* Stored items

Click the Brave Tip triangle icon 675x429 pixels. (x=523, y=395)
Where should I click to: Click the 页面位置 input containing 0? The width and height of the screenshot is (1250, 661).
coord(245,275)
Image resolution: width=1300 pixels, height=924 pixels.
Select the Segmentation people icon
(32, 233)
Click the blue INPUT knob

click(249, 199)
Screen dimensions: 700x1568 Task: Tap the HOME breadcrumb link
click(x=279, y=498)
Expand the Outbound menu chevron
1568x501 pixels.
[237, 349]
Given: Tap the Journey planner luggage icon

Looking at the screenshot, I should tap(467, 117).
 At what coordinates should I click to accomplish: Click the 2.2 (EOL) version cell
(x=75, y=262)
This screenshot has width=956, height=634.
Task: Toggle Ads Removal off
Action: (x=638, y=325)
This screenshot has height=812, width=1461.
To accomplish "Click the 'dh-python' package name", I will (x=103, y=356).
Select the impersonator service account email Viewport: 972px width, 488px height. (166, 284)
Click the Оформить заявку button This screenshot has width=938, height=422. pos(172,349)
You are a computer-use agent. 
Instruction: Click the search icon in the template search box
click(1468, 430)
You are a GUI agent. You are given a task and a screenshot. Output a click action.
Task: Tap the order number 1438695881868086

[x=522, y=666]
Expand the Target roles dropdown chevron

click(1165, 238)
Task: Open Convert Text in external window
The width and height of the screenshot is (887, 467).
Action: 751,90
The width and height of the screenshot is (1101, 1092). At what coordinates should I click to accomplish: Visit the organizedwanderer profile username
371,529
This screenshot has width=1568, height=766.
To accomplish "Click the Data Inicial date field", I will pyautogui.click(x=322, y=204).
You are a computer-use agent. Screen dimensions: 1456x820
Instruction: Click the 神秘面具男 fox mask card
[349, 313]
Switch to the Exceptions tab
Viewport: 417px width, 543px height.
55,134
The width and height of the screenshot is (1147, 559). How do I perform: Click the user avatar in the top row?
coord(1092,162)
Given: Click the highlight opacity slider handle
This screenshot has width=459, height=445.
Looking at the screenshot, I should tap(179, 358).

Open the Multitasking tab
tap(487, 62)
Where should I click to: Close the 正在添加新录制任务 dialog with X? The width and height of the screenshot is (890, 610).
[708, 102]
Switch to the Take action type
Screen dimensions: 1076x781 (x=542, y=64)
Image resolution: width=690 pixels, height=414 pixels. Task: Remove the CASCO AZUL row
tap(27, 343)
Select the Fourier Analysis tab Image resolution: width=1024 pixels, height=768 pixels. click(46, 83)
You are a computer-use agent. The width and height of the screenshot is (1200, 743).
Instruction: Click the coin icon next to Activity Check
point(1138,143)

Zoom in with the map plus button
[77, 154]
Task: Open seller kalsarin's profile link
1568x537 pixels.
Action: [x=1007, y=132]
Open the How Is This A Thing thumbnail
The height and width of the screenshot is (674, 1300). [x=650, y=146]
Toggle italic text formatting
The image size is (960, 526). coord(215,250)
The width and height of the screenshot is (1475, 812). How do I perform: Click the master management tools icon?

* ASSIGNED TASK
Each line from the one containing "Image resolution: width=690" to the close of the records must appear in the output exactly, and no other line.

* EXERCISE ANSWER
Image resolution: width=690 pixels, height=414 pixels. Task: Remove the CASCO AZUL row
tap(27, 343)
Select the Fourier Analysis tab Image resolution: width=1024 pixels, height=768 pixels. click(46, 83)
You are a computer-use agent. The width and height of the screenshot is (1200, 743).
Instruction: Click the coin icon next to Activity Check
point(1138,143)

Zoom in with the map plus button
[77, 154]
Task: Open seller kalsarin's profile link
1568x537 pixels.
Action: [x=1007, y=132]
Open the How Is This A Thing thumbnail
The height and width of the screenshot is (674, 1300). [x=650, y=146]
Toggle italic text formatting
The image size is (960, 526). coord(215,250)
The width and height of the screenshot is (1475, 812). How do I perform: Click the master management tools icon?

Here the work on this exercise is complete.